Q: Why do fund raisers on public radio ask for help with the “programming,” rather than the “programs”? I’ve always thought of broadcast programming as the act of scheduling or arranging programs. What are your thoughts?
A: We checked a half-dozen British and American dictionaries about the use of the word “programming” in its broadcasting sense. The results? The trend seems to be toward using “programming” broadly to mean the programs as well as the arranging of the programs.
For example, the fourth edition of The American Heritage Dictionary of the English Language defines “programming” in the broadcast sense as the “designing, scheduling, or planning of a program, as in broadcasting.”
But the new fifth edition of American Heritage adds another sense: “Broadcast programs considered as a group: the network’s Thursday night programming.”
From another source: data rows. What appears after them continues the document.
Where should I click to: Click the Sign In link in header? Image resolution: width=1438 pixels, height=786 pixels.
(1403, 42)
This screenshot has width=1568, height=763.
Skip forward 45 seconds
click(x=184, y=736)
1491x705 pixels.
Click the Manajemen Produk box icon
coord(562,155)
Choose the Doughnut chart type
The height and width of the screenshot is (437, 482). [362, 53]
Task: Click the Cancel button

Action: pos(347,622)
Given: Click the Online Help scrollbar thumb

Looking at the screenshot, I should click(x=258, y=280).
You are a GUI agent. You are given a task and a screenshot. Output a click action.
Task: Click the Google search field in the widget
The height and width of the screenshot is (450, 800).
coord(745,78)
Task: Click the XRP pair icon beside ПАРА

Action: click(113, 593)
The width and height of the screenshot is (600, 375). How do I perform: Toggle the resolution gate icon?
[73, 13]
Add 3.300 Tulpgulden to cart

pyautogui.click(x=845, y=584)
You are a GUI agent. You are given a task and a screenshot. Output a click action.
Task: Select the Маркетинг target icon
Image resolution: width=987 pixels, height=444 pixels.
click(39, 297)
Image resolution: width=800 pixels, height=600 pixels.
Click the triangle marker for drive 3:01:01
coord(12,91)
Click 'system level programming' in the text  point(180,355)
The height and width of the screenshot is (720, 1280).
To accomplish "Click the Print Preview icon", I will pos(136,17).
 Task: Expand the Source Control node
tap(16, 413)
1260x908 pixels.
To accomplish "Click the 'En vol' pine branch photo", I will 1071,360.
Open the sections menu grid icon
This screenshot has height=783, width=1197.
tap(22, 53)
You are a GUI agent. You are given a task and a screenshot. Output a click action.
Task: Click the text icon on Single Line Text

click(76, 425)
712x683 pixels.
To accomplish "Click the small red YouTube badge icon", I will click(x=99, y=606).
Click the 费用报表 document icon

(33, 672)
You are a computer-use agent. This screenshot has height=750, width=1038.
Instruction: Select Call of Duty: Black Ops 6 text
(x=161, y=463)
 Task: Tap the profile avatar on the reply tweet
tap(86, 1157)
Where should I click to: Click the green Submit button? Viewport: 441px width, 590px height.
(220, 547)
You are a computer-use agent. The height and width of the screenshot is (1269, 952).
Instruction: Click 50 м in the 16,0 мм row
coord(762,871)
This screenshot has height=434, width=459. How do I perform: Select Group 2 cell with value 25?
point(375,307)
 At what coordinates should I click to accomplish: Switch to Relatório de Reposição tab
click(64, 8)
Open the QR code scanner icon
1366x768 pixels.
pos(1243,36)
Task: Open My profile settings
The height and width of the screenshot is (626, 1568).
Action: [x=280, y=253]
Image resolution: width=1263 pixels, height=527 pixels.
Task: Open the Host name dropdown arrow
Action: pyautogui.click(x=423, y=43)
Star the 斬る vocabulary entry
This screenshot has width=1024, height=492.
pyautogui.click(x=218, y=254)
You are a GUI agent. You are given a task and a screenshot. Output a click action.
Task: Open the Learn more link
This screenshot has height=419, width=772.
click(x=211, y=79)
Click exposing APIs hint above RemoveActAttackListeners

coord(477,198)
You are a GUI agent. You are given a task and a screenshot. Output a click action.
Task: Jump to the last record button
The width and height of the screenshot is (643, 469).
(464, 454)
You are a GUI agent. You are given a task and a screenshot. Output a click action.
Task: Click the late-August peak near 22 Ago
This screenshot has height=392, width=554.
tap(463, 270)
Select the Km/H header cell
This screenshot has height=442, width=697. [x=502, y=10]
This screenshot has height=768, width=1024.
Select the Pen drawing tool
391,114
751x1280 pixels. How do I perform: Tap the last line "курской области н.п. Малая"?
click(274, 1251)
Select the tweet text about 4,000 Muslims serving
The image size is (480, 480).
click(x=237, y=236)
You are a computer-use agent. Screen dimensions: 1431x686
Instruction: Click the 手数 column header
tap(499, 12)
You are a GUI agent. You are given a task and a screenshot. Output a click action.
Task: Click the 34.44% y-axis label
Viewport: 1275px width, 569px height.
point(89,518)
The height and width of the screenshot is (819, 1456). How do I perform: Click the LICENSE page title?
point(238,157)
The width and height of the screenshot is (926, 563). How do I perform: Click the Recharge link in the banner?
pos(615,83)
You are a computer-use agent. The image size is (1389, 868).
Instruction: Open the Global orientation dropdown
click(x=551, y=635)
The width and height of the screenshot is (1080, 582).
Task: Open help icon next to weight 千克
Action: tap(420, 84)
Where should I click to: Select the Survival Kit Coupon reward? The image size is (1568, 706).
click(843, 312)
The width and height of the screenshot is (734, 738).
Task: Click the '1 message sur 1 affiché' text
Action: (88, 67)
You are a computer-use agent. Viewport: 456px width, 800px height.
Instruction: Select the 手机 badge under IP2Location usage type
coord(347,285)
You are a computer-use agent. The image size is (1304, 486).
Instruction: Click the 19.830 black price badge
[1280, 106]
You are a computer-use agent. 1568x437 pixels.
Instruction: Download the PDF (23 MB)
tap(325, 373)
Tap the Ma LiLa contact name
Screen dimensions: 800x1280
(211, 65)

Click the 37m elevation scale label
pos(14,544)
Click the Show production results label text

The other American dictionary we consult the most, Merriam-Webster’s Collegiate Dictionary (11th ed.), has this definition: “the planning, scheduling, or performing of a program.”
Among British references, the Collins English Dictionary has only one definition—the one you’re peeved about: “television programmes collectively.”
But another British source, the Macmillan English Dictionary, defines it more broadly as both “the planning and development of television or radio programmes” as well as “the programmes that a particular television or radio station broadcasts.”
What do we think? We feel it’s OK to use either “programming” or “programs” to refer collectively to shows on radio or TV.
The use of the word “programming” in the broadcast sense first showed up in the mid-1920s, according to published references in the Oxford English Dictionary.
However, the term has been used since the 1890s for the writing of program notes and the scheduling of programs for events or performances.
You may be surprised that the noun “program” has been around since the 1600s, according to written examples in the OED.
At first, it meant a notice displayed in public, then a written preface or commentary, and later a planned series of activities or events.
The OED’s first example of “program” used in the sense of a broadcast presentation is from the March 10, 1922, issue of Variety:
“Among the theatres which will provide acts exclusively for the ‘Star’s’ radio programs are the Shubert, Orpheum … Royal and 12th streets.”
English adopted the word from programma, late Latin for a proclamation or edict, according to the Chambers Dictionary of Etymology, but the ultimate source is the classical Greek word for a written public notice.
Why is the word spelled “program” in the US and “programme” in the UK? You can blame the French—or, rather Francophile Brits—for the UK spelling.
The word used to be spelled “program” on both sides of the Atlantic, according to the OED, but in Britain the “influence of French programme led to the predominance of this spelling in the 19th cent.”